The International Mathematical Olympiad (IMO) is more than a math competition for high schoolers: It’s also a springboard for subsequent success. The MIT delegation that annually dominates the Putnam Mathematical Competition is largely composed of alumni of the IMO and related math competitions. Many of these mathletes remain involved by producing training or prep courses and study guides, like the popular Euclidean Geometry in Mathematical Olympiads by Evan Chen ’18, a PhD student in the Department of Mathematics, which is read by aspiring contestants around the world.
Now, a new program invites MIT undergraduates, particularly those with a background in competition mathematics, to travel across the globe to train the national teams in Uganda and Ghana.
“MIT is a magnet for talent,” says Chris Peterson, a senior assistant director in the MIT Admissions Office. Enabling alumni to assist the next generation of competitors factors into MIT’s campaign of creating a better world. “I think anything we can do to help spread the intellectual wealth concentrated at MIT, while giving our students a global education, is a win-win,” Peterson says.

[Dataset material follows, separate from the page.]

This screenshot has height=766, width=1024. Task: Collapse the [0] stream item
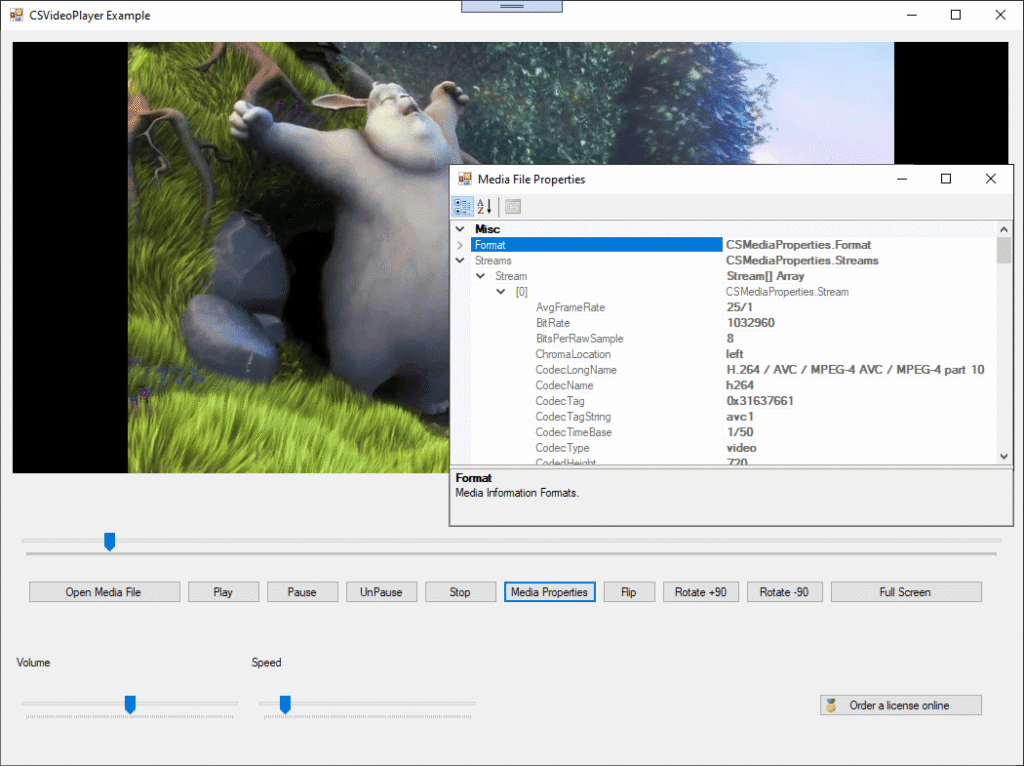pos(500,291)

The goal is not just about helping African teams to place at the competition. A recent study by economists at the International Monetary Fund and University of Bath suggests that the skills honed by math contests help contribute to mathematical productivity and economic prosperity down the line. “It helps to identify and develop a critical mass of problem-solvers who will help develop the world,” explains Joel Dogoe, who founded the Mawuenyega International Science and Engineering (MISE) educational non-profit program in Ghana that recruits and trains the country’s IMO team and has collaborated with MIT before.